World News

Pussy Riot Activist Hospitalized in Moscow as Fellow Members Suspect Poisoning

Pyotr Verzilov, a Pussy Riot activist whose demonstrations against the Russian government include running onto the field during the World Cup final, has been hospitalized in Moscow in what the protest group suspects was a poisoning attack, according to local news media reports.

Posted Updated

By
DANIEL VICTOR
, New York Times

Pyotr Verzilov, a Pussy Riot activist whose demonstrations against the Russian government include running onto the field during the World Cup final, has been hospitalized in Moscow in what the protest group suspects was a poisoning attack, according to local news media reports.

Veronika Nikulshina, a fellow Pussy Riot member, told the Meduza newspaper that Verzilov lost his sight, speech and mobility. He was being treated Wednesday in the toxicology wing of a hospital, she said.

She said he started feeling ill shortly after a court hearing Tuesday and lay down to rest at 6 p.m. Two hours later, he told Nikulshina, who the newspaper described as his partner, that he was starting to lose his sight.

Paramedics arrived as his condition rapidly worsened, and he told them he had not eaten anything or taken drugs.
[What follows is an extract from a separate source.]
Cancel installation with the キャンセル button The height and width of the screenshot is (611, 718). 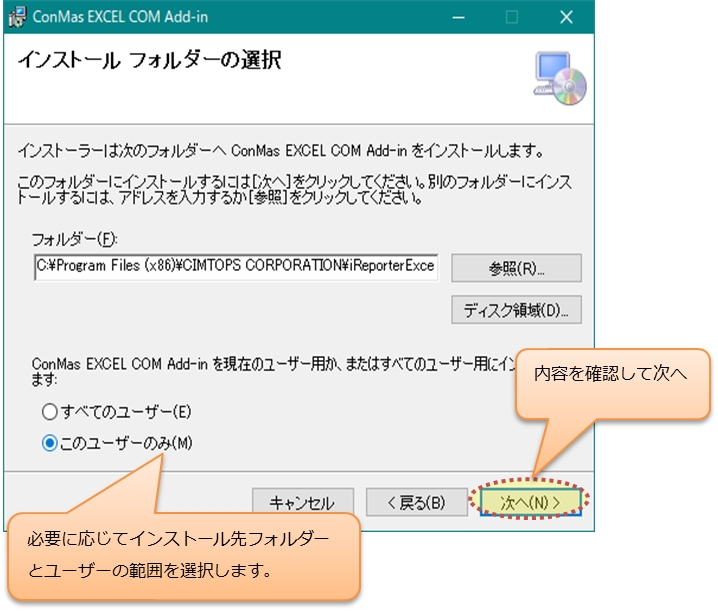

He started convulsing, and in the ambulance began “babbling,” Nikulshina said.

“He fell into such a half-asleep, half-unconscious state that he stopped responding to me and didn’t even recognize me anymore,” she told Meduza.

She said the doctors initially “didn’t turn up anything bad,” but he was moved to the toxicology wing around 1 a.m. Wednesday. Hospital staff would not tell her if they had made a diagnosis, she said.

“The doctor only said that his condition was serious, but his behavior was improving and he’d started responding to his own name,” Nikulshina said.

Verzilov and Nikulshina were two of the four Pussy Riot activists who interrupted the World Cup final on July 15. Each was sentenced to 15 days in jail.

Pussy Riot, widely known as a punk band unsparing in its criticism of Vladimir Putin and the Russian government, gained notoriety in 2012 when three of its members were sentenced to two years in prison on charges of hooliganism, leading to worldwide protests.

Verzilov, a longtime activist, is a publisher of Mediazona, a website focused on criminal justice and politics in Russia. He has a daughter with Nadezhda Tolokonnikova, another Pussy Riot member.

On Wednesday, Pussy Riot called him “our friend, brother, comrade.”

On Sunday, Verzilov and Nikulshina were arrested separately in Moscow. The group wrote on Twitter that the police said Nikulshina had refused a “terrorist check” of her car, an accusation the group denied.

“This is an act of revenge for our action at the World Cup,” the group said of Nikulshina’s arrest.

It did not say why Verzilov had been arrested.